A l’écoute du concert de cette soirée on peut se demander si la musique a quelque chose à voir avec le don tant les talents dont nous avons été témoin sont grands, que le talent est si difficile à définir à part être une combinaison de qualités qui peuvent faire telle ou telle chose, l’inné ici n’a pas sa place ou si peu, nous passerons sous silence la transcendance et l’immanence.

 

  • Première partie

Ambrose Akinmusire Quartet

Ambrose Akinmusire a lui le talent de mettre en œuvre des formes complexes qui parlent à nos oreilles tout sauf une surprise quand on sait que ses instruments favoris sont le violoncelle et la voix féminine. On se doute que l’auditeur (y compris votre serviteur) puisse par instant se perdre dans une musique aux méandres parfois abstraits mais ses compositions qui à l’écoute semblent être des improvisations collectives, relèvent aussi de structures et de lignes savamment construites. On peut s’interroger alors sur ce qu’est pour lui le jazz tant le sentiment rythmique pourtant bien présent se trouve dilué dans l’interaction entre les musiciens du groupe. Cette musique est alors ici de l’ordre du partage et si l’on pense au bebop, à Booker Little, aux concepts de Steve Coleman, par bribes au hip-hop, tout ceci se révèle encore trop réducteur pour évoquer l’art d’Ambrose. Pour des raisons acoustiques (la Philharmonie est une salle merveilleuse pour la musique de chambre, l’orchestre classique, ou les duos acoustiques), le batteur n’ayant pas bien pris la mesure de la salle, certaines finesses de cette musique se sont un peu perdues dans les cintres et c’est bien dommage tant cette première partie de soirée s’est avérée passionnante et riche.
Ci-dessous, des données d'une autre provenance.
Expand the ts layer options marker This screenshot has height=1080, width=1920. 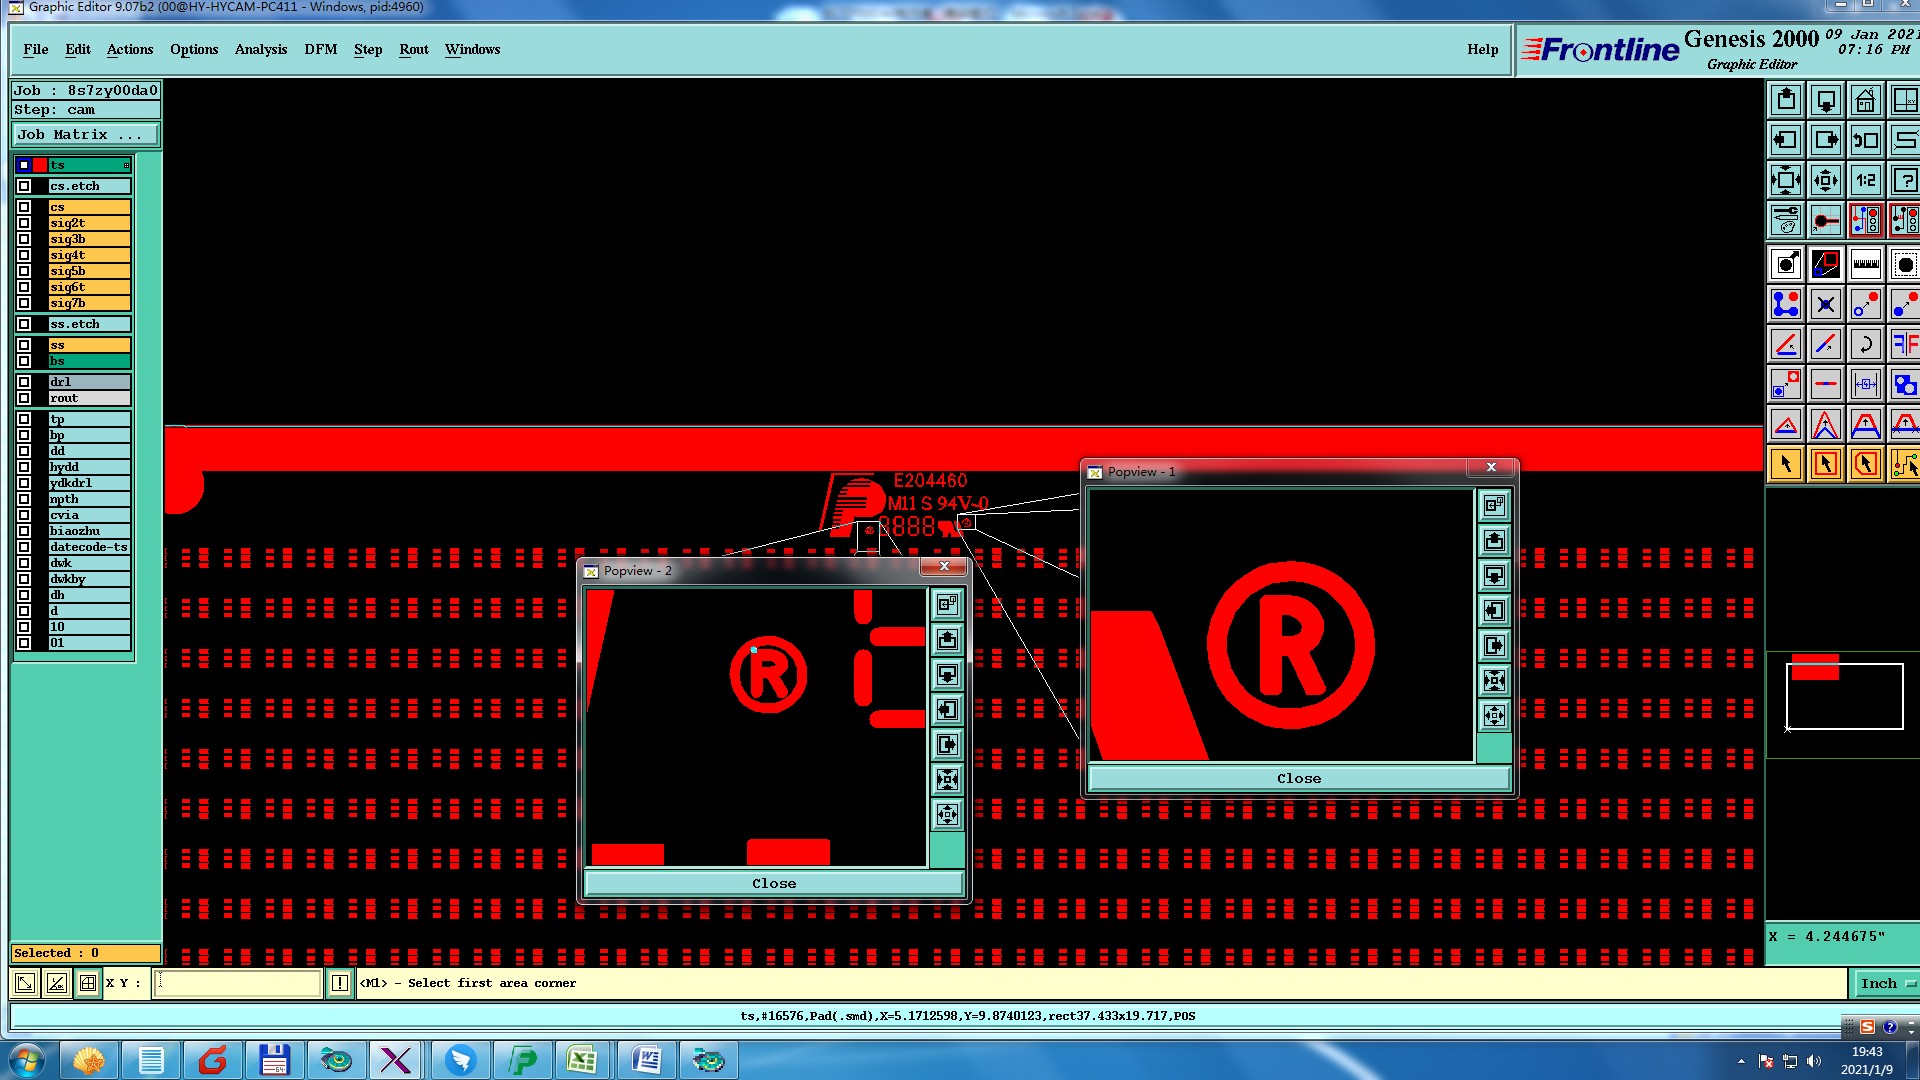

C’est donc dans les tempi plus lents voire même très lents que l’on a pu en apprécier tous les détails, Kweku Sumbry alors aux balais sur la caisse claire dans un trompe-oreille nous donnant l’impression d’être sur un tempo et une rythmique en décalage, les accords de Sam Harris apportant toute l’ambiguïté harmonique nécessaire donnant parfois l’impression de marcher sur des sables mouvants, mais c’est l’exceptionnelle richesse sonore d’Ambrose qui sur sa simple trompette dépourvue de sourdine nous faisait entendre soit le bugle soit le violoncelle soit la voix féminine conduisant ses mélodies vers une histoire qui passait du sombre à la lumière parfois de façon inattendue, nous maintenant dans un éveil permanent. Il est difficile d’en dire plus tant cette musique s’inscrit aussi et paradoxalement dans l’instant et donc également dans l’imprévu ce qui demande comme chacun sait beaucoup de préparation. Assurément un des grands talents de la musique qu’on nomme jazz aujourd’hui.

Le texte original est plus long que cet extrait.